Grow-Op breaks ground in Kanesatake
Written by Paul on October 22, 2018
Ground was broken Friday morning on the Native Spirit Cannabis facility in Kanesatake. It’s a joint venture between Blake and Anna Freeman and AAA Medic of Montreal. They are creating a 34000-sqare-foot warehouse out of the old bingo down by the water. The owners say it will be for mostly medicinal cannabis or CBD. “We have our application in with Health Canada…So both companies will be fully aligned with the government and we’re very excited to do this properly, said Blake Freeman.
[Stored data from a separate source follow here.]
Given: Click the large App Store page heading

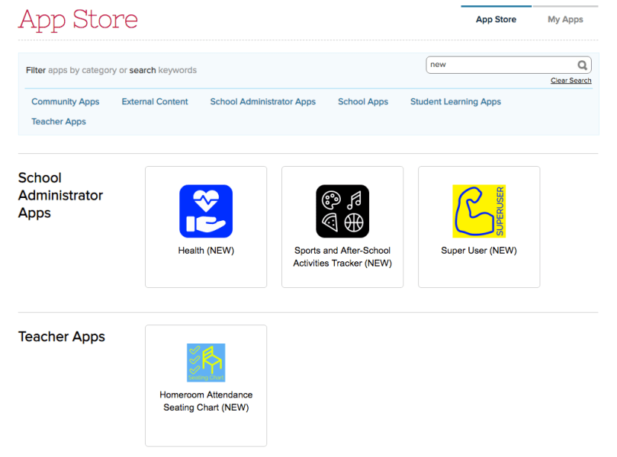Looking at the screenshot, I should coord(78,19).
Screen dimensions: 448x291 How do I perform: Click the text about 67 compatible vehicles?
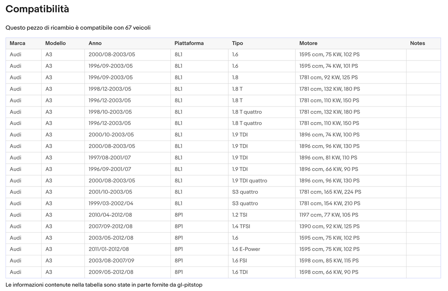coord(78,28)
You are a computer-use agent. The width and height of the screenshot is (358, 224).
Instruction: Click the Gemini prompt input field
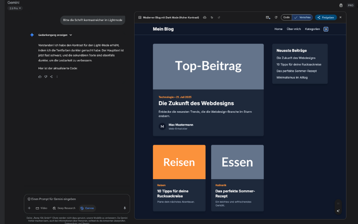coord(76,198)
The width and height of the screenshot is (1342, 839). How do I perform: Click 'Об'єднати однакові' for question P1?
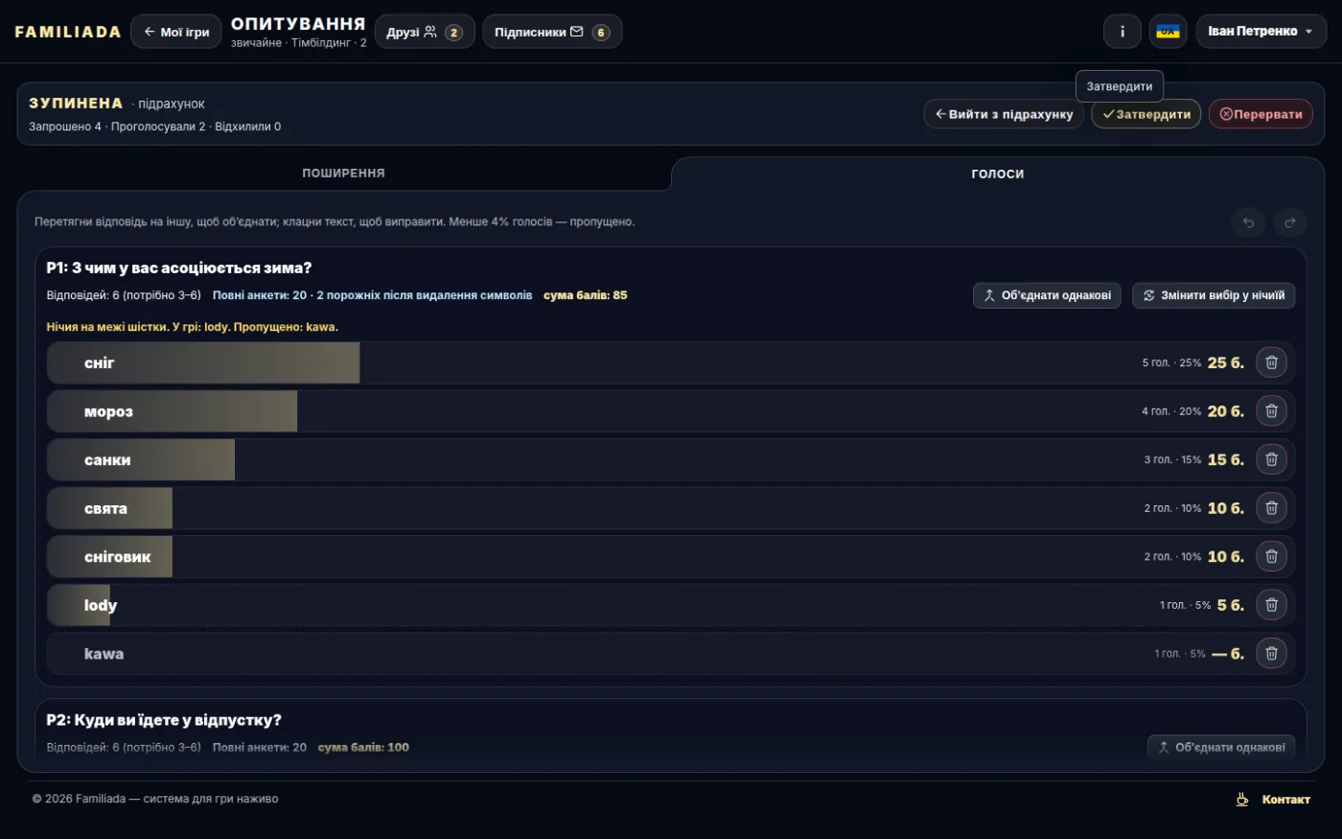click(x=1047, y=295)
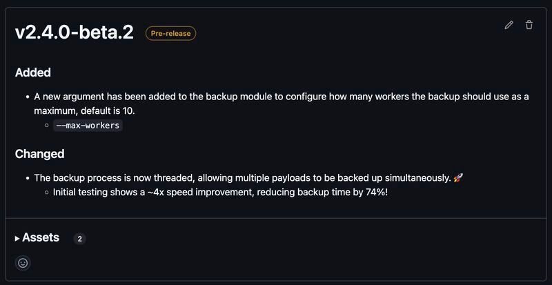Click the Pre-release badge

[x=170, y=33]
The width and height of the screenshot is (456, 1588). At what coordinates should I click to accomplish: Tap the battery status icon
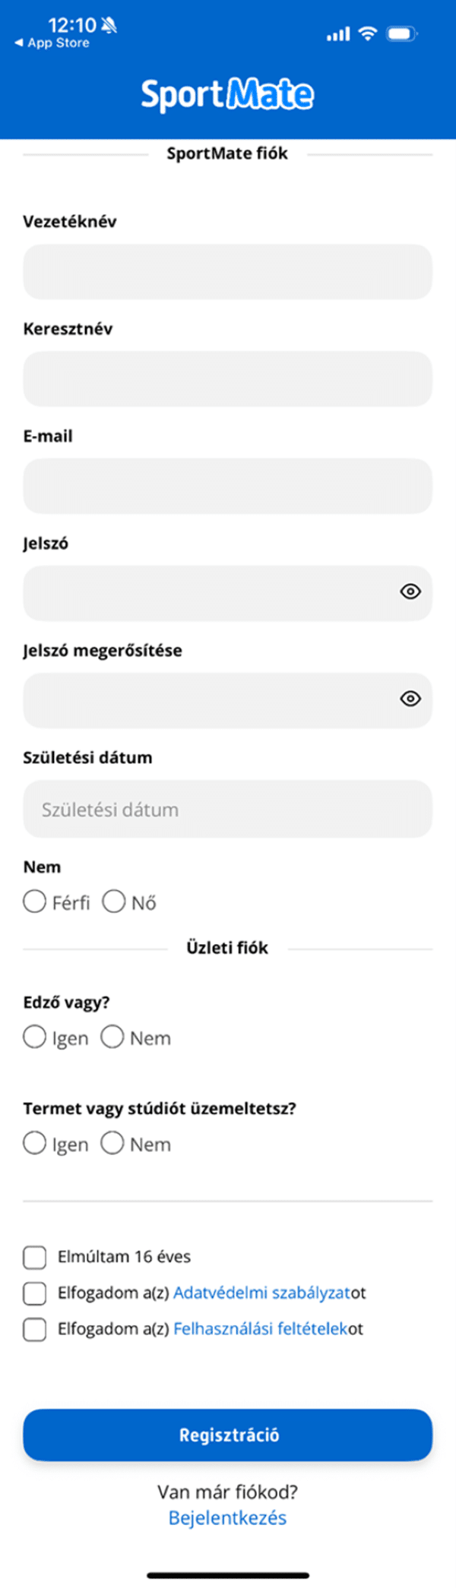pos(401,33)
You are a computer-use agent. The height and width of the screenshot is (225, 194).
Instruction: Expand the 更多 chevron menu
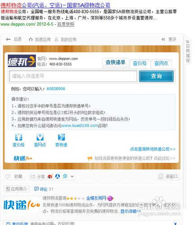click(163, 40)
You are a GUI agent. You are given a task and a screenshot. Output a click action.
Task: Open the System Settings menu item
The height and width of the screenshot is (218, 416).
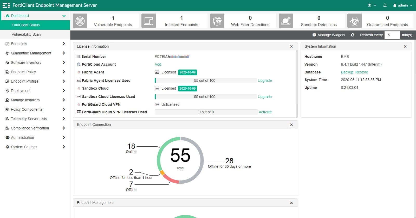click(x=35, y=147)
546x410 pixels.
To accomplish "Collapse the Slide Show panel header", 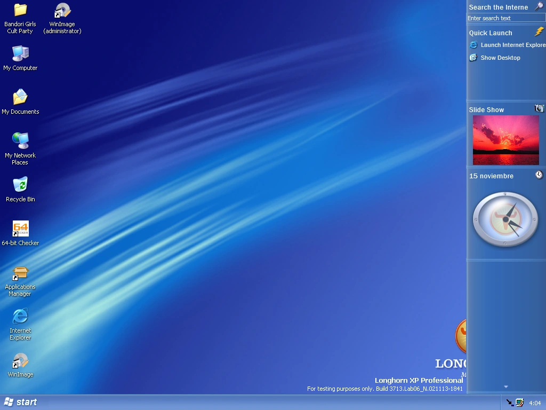I will coord(486,109).
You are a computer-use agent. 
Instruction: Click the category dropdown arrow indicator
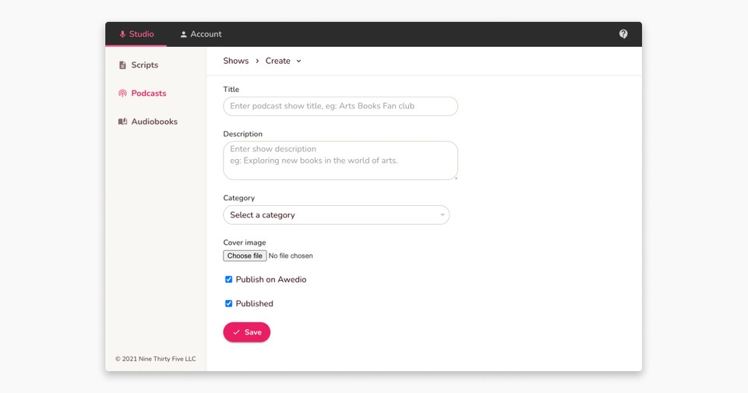pos(442,215)
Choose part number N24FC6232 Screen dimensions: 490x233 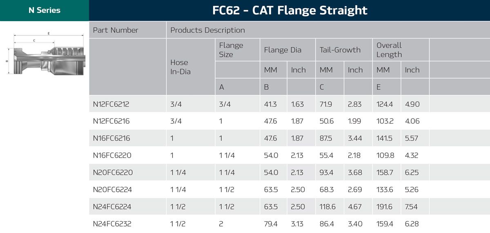112,224
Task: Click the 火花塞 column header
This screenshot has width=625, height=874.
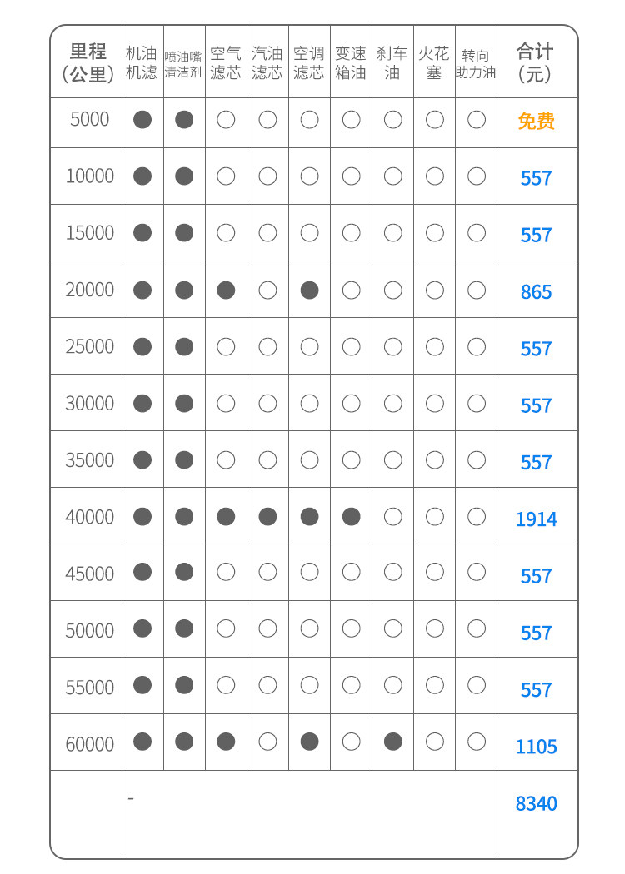Action: (x=434, y=62)
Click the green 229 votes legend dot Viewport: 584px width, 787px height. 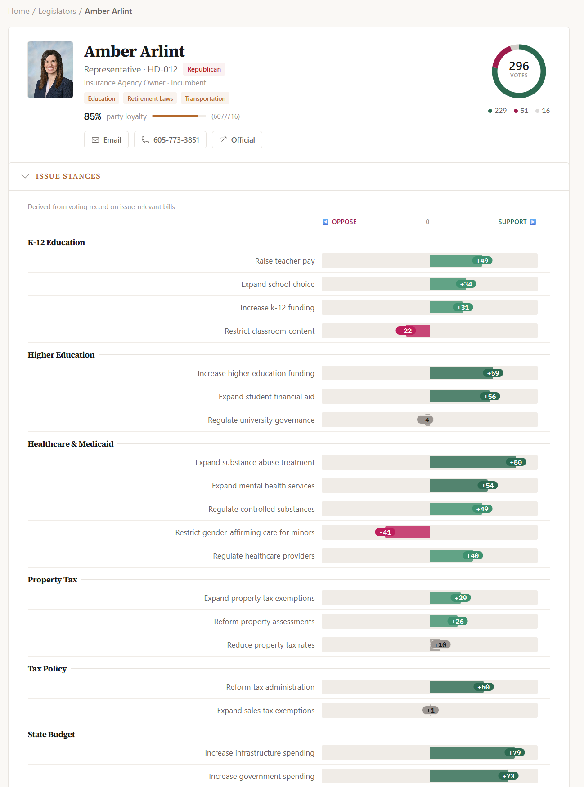pyautogui.click(x=490, y=111)
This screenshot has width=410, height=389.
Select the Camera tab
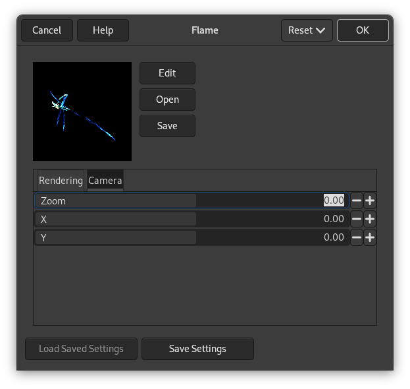(x=105, y=181)
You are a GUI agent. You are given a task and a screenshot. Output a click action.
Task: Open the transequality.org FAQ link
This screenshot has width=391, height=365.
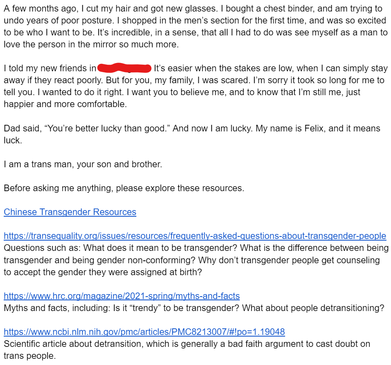194,236
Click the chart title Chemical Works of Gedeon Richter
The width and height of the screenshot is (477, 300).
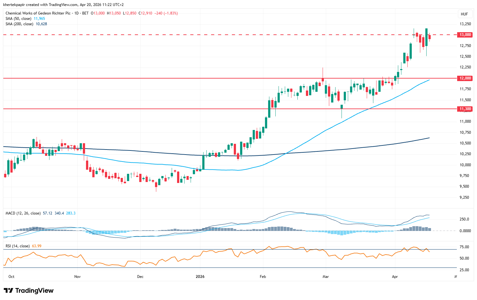(38, 13)
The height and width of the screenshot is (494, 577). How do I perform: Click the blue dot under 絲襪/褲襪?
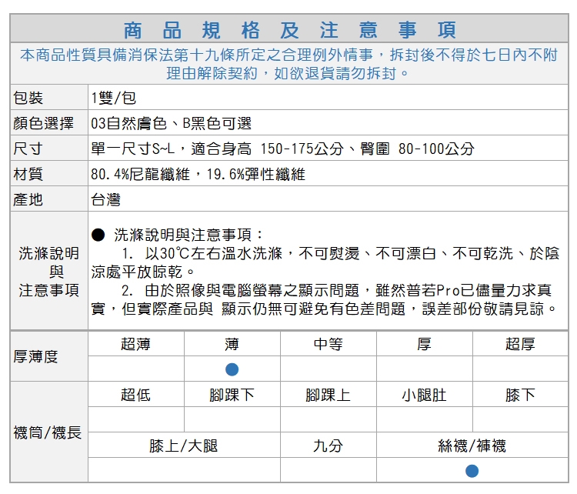click(x=472, y=470)
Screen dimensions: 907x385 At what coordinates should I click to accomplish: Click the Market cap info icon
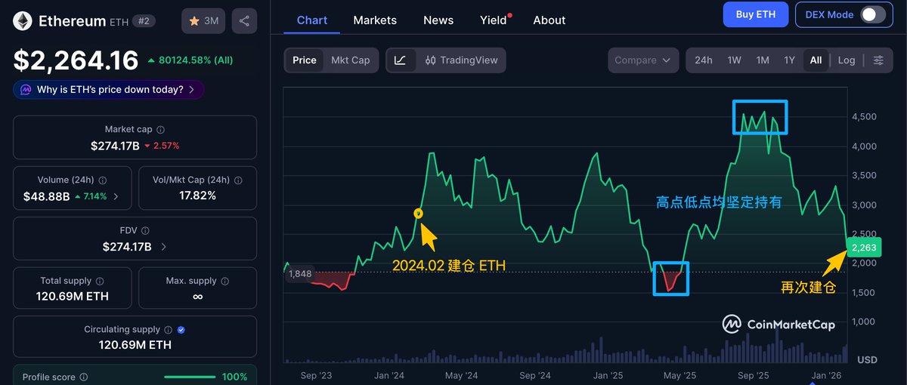[x=160, y=130]
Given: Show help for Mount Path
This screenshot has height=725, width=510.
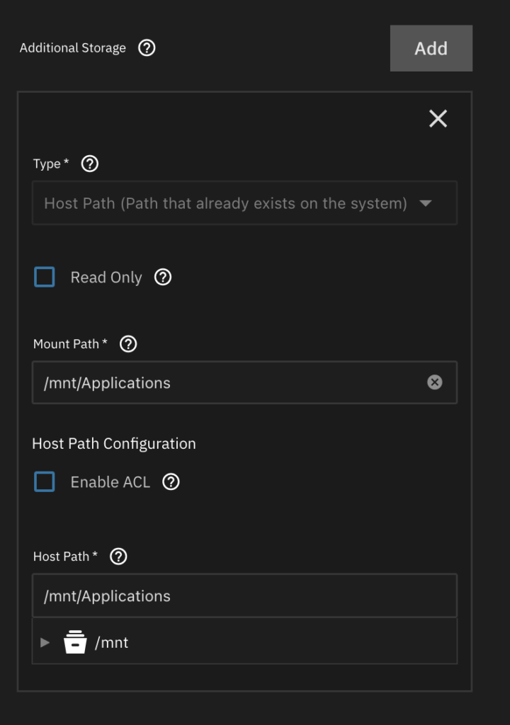Looking at the screenshot, I should (x=128, y=344).
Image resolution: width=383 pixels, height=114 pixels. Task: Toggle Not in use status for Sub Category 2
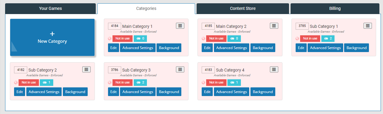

Freeman says they hope to have the 10-million-dollar project up and running by early next summer. “There will be opportunities and development for the community out of all of this,” Freeman said. “I’m happy that we will have on-the-job training for people to come and actually learn and have a new career here which is a wonderful part and byproduct of doing this sort of project.” Meanwhile there are no solid plans from the Mohawk Council of Kanesatake to regulate the cannabis industry in the community. “They asked us if they could do an online thing and we said ‘no’, They wanted to do a whole dispensary down there – a direct dispensary – no way [they’re] not doing that,” said Grand Chief Serge Otsi Simon. “You wanted medical, do your medical. Be content with that and move on.” However, so far, four dispensaries have opened up on the Territory including Smoke Signals, which is owned and operated by Clifton Nicholas. Nicholas opened his doors on 4-20. “They way I look at it too, if you’re going to be using “recreationally” because you had a crappy day and you’re trying to change your mindset so that you have a better day, so that you’re feeling better, to me that’s also medicinal,” said Nicholas. “I’d rather see my own people with a joint in their mouth than a beer in their hand. I’ve never seen someone get slapped around because of a joint in their hand. Unless it’s by a cop trying to take that joint away from them.” Nicholas says his clientele is 20 per cent from the community and 80 per cent from the outside.